Copy exactly the line containing "The height and" and all the lines that follow it to the end of the records, minus the pictures.

══ INFORMATION SHOWN ══

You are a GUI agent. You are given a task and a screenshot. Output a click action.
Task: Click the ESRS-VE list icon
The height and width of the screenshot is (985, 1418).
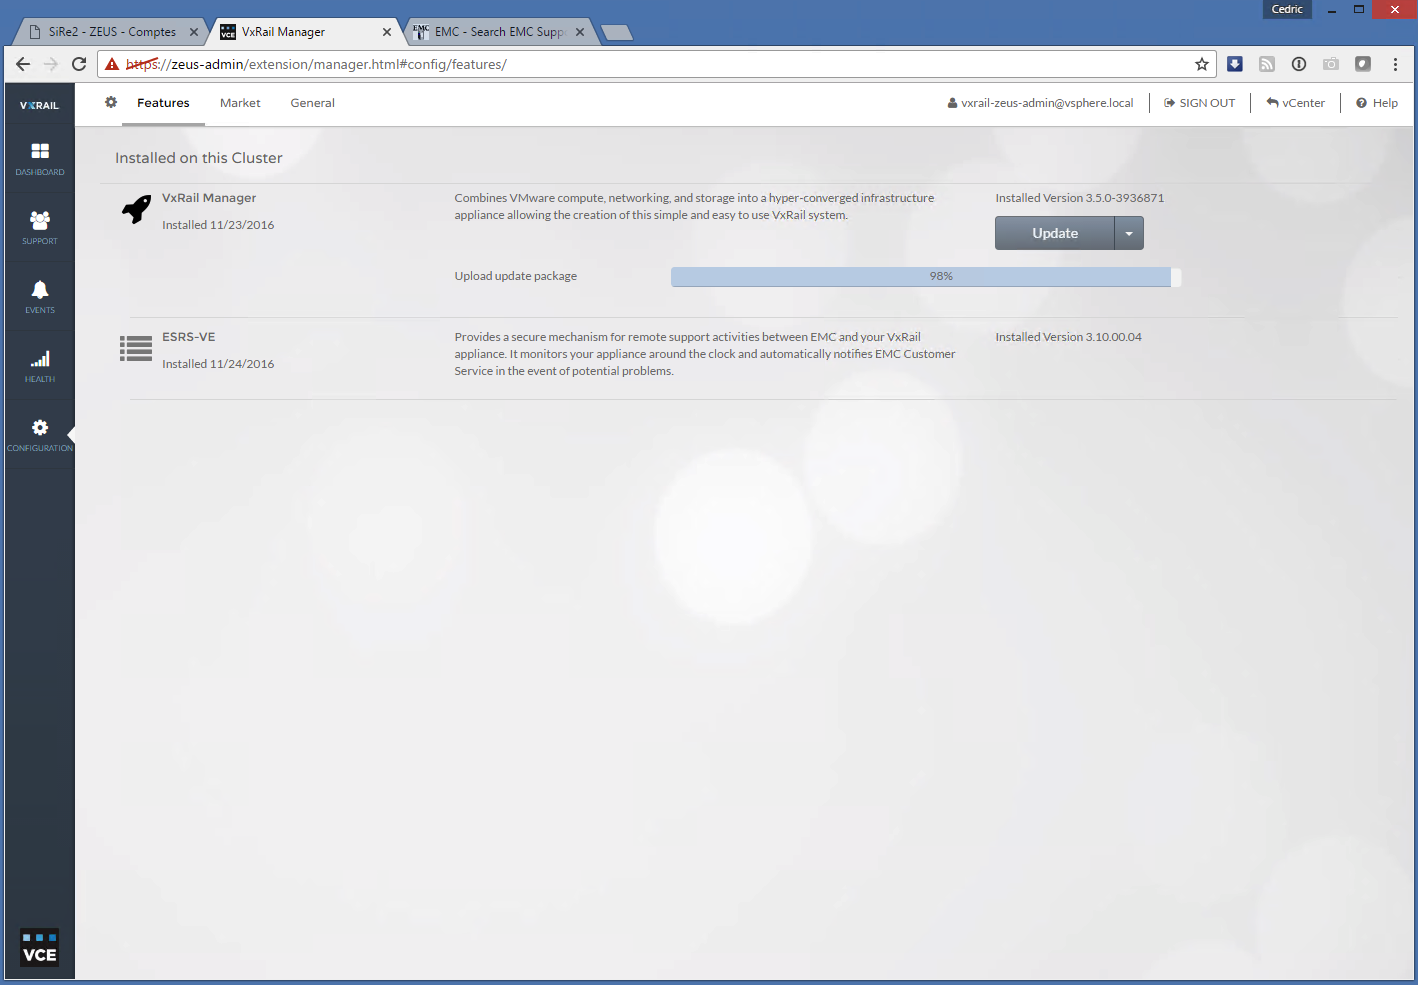pyautogui.click(x=136, y=348)
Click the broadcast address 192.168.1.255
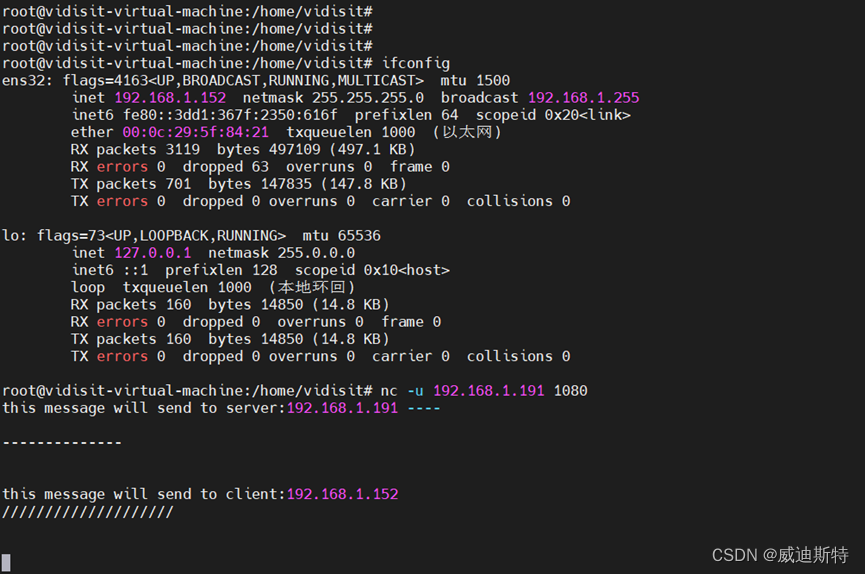Image resolution: width=865 pixels, height=574 pixels. coord(584,98)
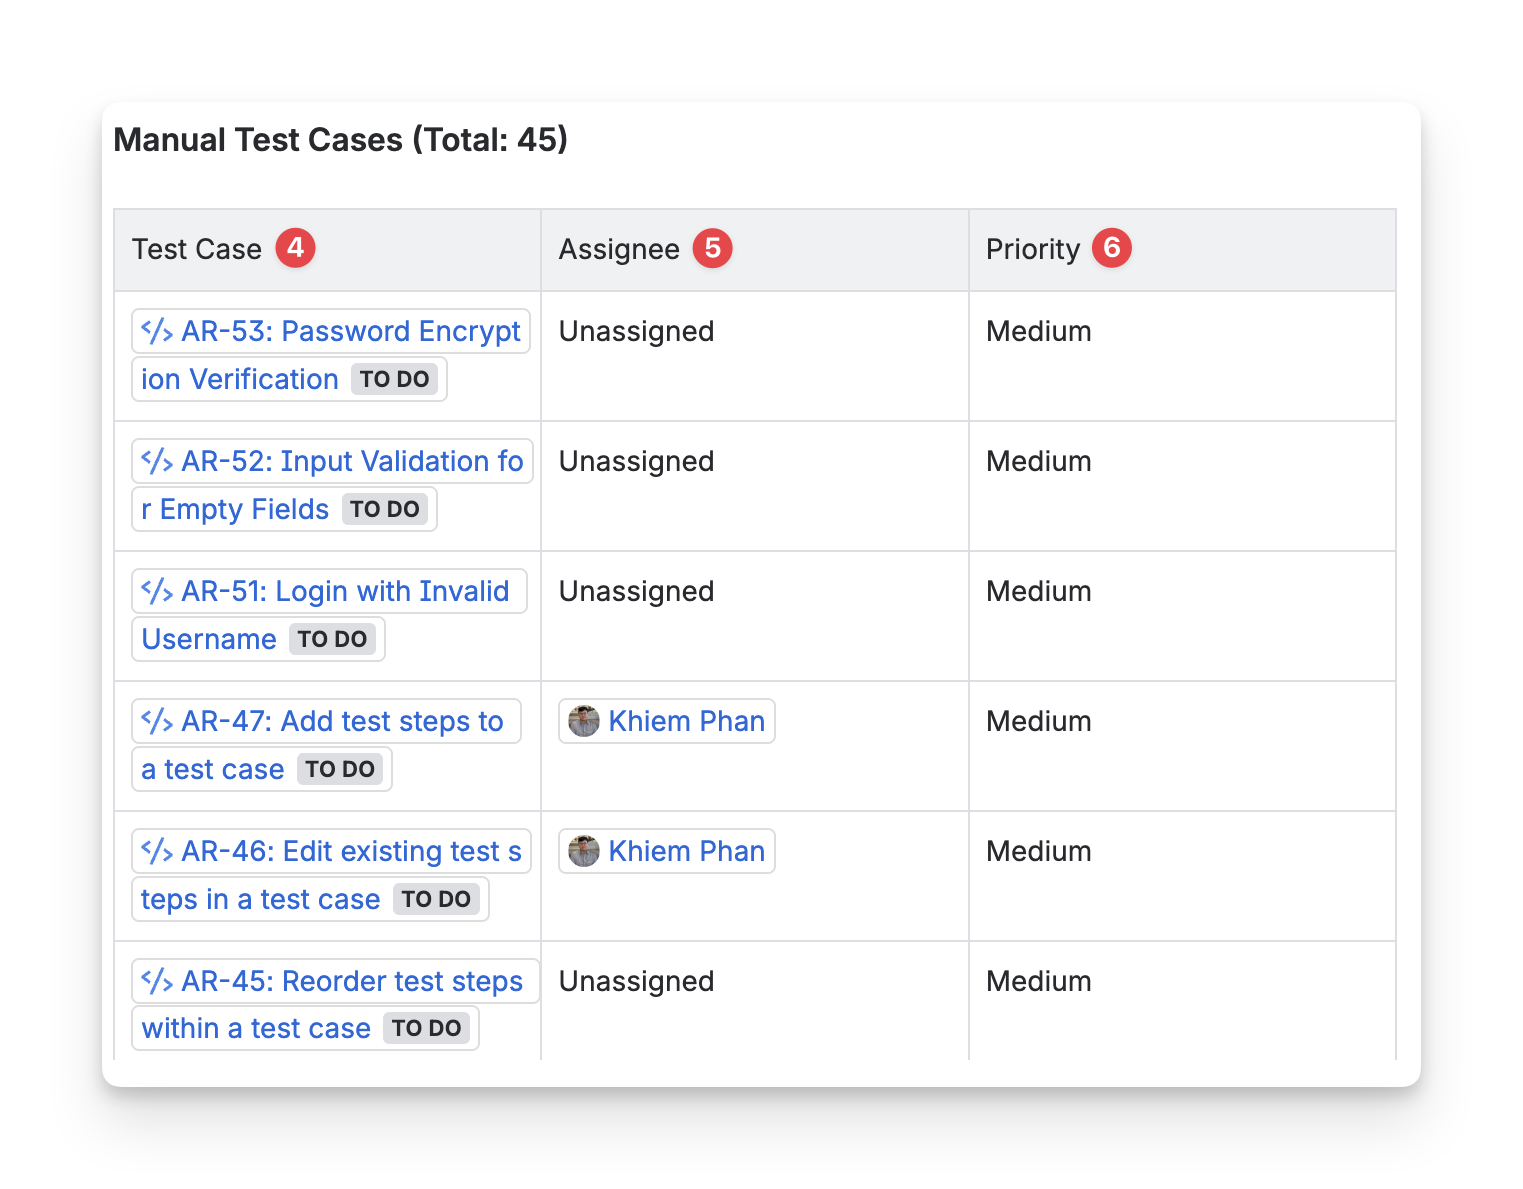
Task: Click the code icon beside AR-45
Action: (x=157, y=981)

═══

▶ ANSWER TO THE PROBLEM
The height and width of the screenshot is (985, 1418).
pyautogui.click(x=136, y=348)
Click the broadcast address 192.168.1.255
Image resolution: width=865 pixels, height=574 pixels. coord(584,98)
Task: Click the code icon beside AR-45
Action: (x=157, y=981)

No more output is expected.